Each of the lines below must be retyped character for character.

[Stored data entries]
Content starts

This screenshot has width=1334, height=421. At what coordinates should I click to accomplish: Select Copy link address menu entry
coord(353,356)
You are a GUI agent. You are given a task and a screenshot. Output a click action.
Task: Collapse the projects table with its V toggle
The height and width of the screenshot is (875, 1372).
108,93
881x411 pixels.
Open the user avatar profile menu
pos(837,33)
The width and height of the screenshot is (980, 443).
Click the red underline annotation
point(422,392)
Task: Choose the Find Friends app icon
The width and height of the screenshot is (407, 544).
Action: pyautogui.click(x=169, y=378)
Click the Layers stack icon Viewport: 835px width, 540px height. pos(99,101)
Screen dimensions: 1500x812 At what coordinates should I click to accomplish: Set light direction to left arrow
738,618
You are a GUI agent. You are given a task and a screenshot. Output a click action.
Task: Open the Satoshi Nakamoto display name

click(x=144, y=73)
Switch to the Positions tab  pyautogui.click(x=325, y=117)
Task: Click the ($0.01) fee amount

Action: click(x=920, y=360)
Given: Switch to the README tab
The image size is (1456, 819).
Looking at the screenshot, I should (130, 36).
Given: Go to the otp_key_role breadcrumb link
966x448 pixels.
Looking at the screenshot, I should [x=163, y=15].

Content ends

* Response for this exercise
This screenshot has width=1334, height=421. At what coordinates should I click to accomplish: Select Copy link address menu entry
coord(353,356)
You are a GUI agent. You are given a task and a screenshot. Output a click action.
Task: Collapse the projects table with its V toggle
The height and width of the screenshot is (875, 1372).
108,93
881x411 pixels.
Open the user avatar profile menu
pos(837,33)
The width and height of the screenshot is (980, 443).
Click the red underline annotation
point(422,392)
Task: Choose the Find Friends app icon
The width and height of the screenshot is (407, 544).
Action: pyautogui.click(x=169, y=378)
Click the Layers stack icon Viewport: 835px width, 540px height. pos(99,101)
Screen dimensions: 1500x812 At what coordinates should I click to accomplish: Set light direction to left arrow
738,618
You are a GUI agent. You are given a task and a screenshot. Output a click action.
Task: Open the Satoshi Nakamoto display name

click(x=144, y=73)
Switch to the Positions tab  pyautogui.click(x=325, y=117)
Task: Click the ($0.01) fee amount

Action: click(x=920, y=360)
Given: Switch to the README tab
The image size is (1456, 819).
Looking at the screenshot, I should (130, 36).
Given: Go to the otp_key_role breadcrumb link
966x448 pixels.
Looking at the screenshot, I should [x=163, y=15].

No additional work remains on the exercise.